My Arduino project involves watching my vehicle's water temperature, and also it's voltage.
To monitor the voltage I acquired this: Precision Voltage Sensor - 1135_0B at Phidgets
I can easily hook the voltage sensor to a 9V or 1.5 V battery and it gives me a perfect reading on the Arduino. However, I tried wiring to the 12V source on the vehicle (which is also the Arduino's power source!!) and my readings are very off. It gives me about 2.2 V.
So after searching these forums I figured it would be easier to read from the Arduino's VIN pin. It is also strange, giving me about 7.2 V reading.

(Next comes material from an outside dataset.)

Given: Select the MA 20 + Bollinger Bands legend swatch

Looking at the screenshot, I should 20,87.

My electronics skills are limited, and I'm not sure what's going on here in either case. In the latter, I'm thinking its measuring the voltage left AFTER the Arduino takes its own portion?

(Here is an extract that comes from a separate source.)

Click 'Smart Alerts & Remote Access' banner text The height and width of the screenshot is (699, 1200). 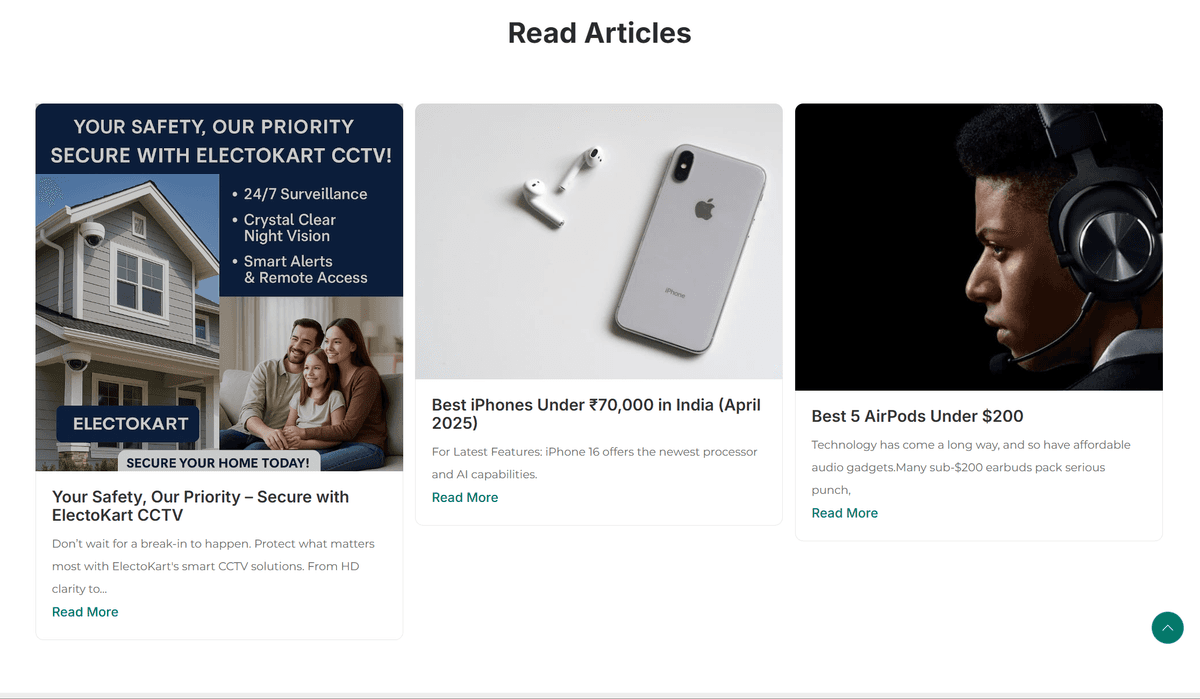click(300, 269)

So after searching these forums I figured it would be easier to read from the Arduino's VIN pin
VIN isn't an input. VIN can be used to supply >7V to power the arduino through the on-board regulator or to power external hardware from the supply provided at the barrel jack. I'm not entirely sure what you were doing, but it is clear you were not using it correctly.

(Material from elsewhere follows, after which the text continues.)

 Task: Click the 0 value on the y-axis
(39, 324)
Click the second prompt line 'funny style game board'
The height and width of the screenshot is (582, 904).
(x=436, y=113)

I'm thinking its measuring the voltage left AFTER the Arduino takes its own portion?
Sorry, but that doesn't make any sense.
Going back to the differential sensor you have, how have you connected it to the vehicle's battery? Do you have a common GROUND connection for all your hardware?
Most likely, your vehicle has positive ground. Direct voltage measurements in this case become complicated, you will need special sensor with galvanic insulation.
James, for the VIN pin I was going by what was said in this thread:
"1. Vin pin is the power supplied from the Arduino external power connector and is in the range of 7.5 to 12vdc depending on what you are using. This Vin voltage has no effect on the analog reference accuracy of the analog input pins, however you may or may not have a desire to measure the Vin voltage, that is not clear to me."
KE7GK, thank you I will try that today!